United States District Court, D. New Mexico
NEW MEXICO ONCOLOGY AND HEMATOLOGY CONSULTANTS, LTD., Plaintiff,
v.
PRESBYTERIAN HEALTHCARE SERVICES, et al., Defendants.
ORDER ADOPTING IN PART SPECIAL MASTER'S SECOND
REPORT & RECOMMENDATIONS
GREGORY B. WORMUTH UNITED STATES MAGISTRATE JUDGE
This
matter comes before the Court upon Plaintiff's Motion to
Adopt the Special Master's Second Report and
Recommendation (doc. 622) and Defendants' Motion
to Modify the Special Master's Second Report and
Recommendation (doc. 621). On December 29, 2016,
Plaintiff filed a Motion to Compel and Objection to
Presbyterian Clawback (doc. 575). In its Motion,
Plaintiff requests that the Court compel Defendants to
produce all unredacted iterations of an email sent to
Presbyterian President and CEO Jim Hinton on April 12, 2013
(hereinafter, the “Hinton Email”). Doc.
575 at 1, 9. On November 16, 2016, in anticipation of
the filing of Plaintiff's motion, the Court appointed
Special Master Alan C. Torgerson to address the motion.
Doc. 551.
On
February 27, 2017, the Special Master filed his Second Report
and Recommendation. Doc. 609. The Court has reviewed
it and has considered the Special Master's
recommendations that the Court: (1) find that the Hinton
email was not produced as a result of
“inadvertence;” (2) deny Defendants' request
to clawback the Hinton Email; (3) order that all iterations
of the Hinton Email be produced in un- redacted form; (4)
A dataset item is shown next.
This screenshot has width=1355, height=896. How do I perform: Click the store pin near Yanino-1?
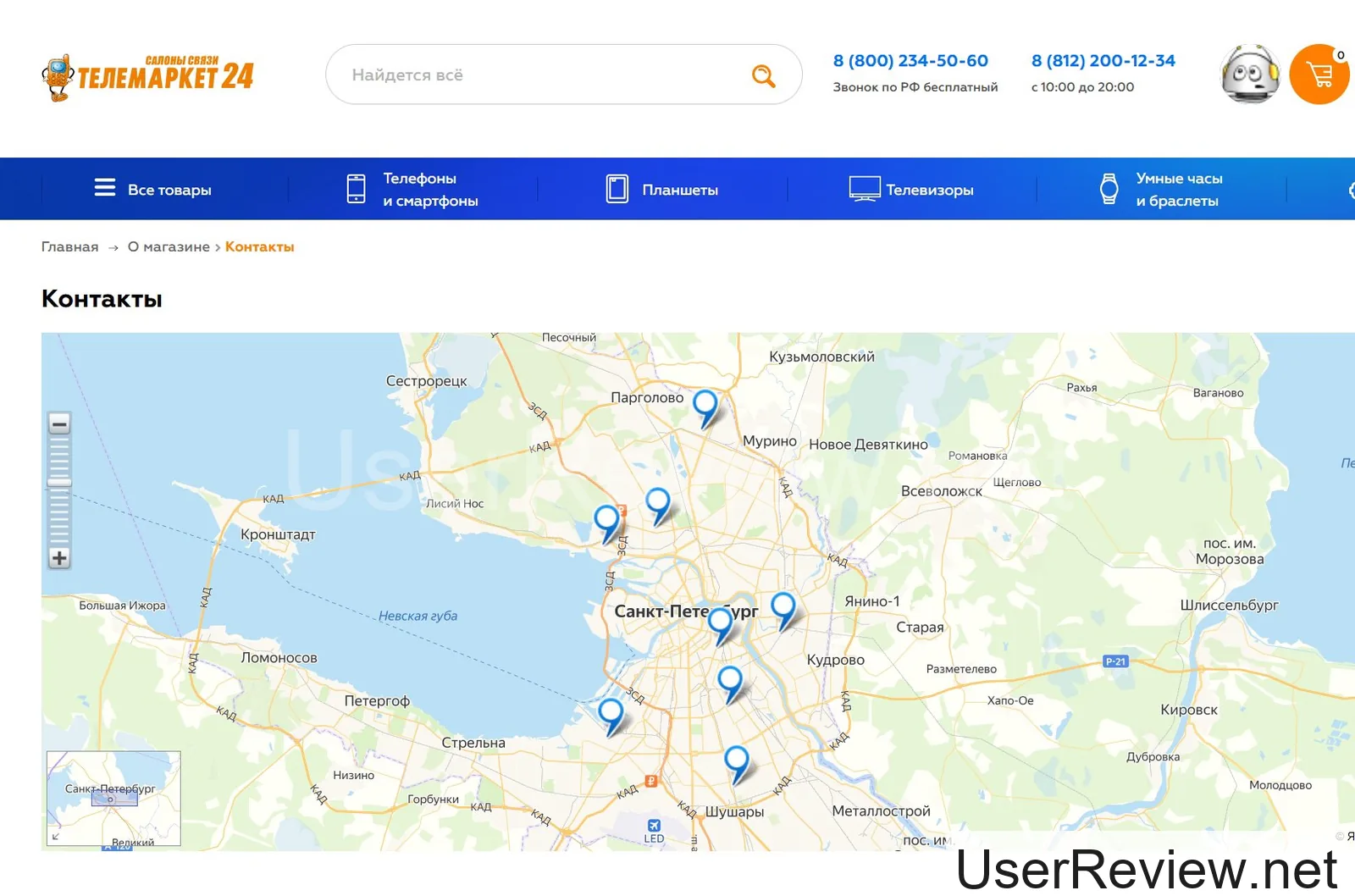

order Defendants to pay Plaintiff for its reasonable costs
and fees for having to file the motion; and (5) order
Defendants to pay the Special Master's fee in connection
with the Second Special Master Report. See Id. at
17.
In its
Motion, Plaintiff asks the Court to adopt each of the Special
Master's recommendations. See generally doc.
622. For their part, Defendants object solely to the
Special Master's recommendation that Defendants pay
Plaintiff's reasonable costs and fees associated with its
motion. Doc. 621 at 1-2. Defendants object to this
recommendation by the Special Master arguing that (1) the
Special Master was not authorized to recommend an award of
costs and fees and (2) Defendants' clawback request was
substantially justified and therefore costs should not be
awarded. For the following reasons, the Court adopts the
Special Master's Second Report and Recommendation in
part.
A.
The Special Master was authorized to recommend an award of
costs and fees associated with the motion.
On
August 11, 2016, the Court issued its initial order
appointing Special Master Torgerson to review Defendants'
privilege designations. Doc. 470. Defendants argue
that the Court's statement that “[t]he Special
Master's recommendation on costs is limited to
responsibility for payment of the Special Master's
costs” withholds authority to recommend an award of
costs and fees associated with Plaintiff's motion.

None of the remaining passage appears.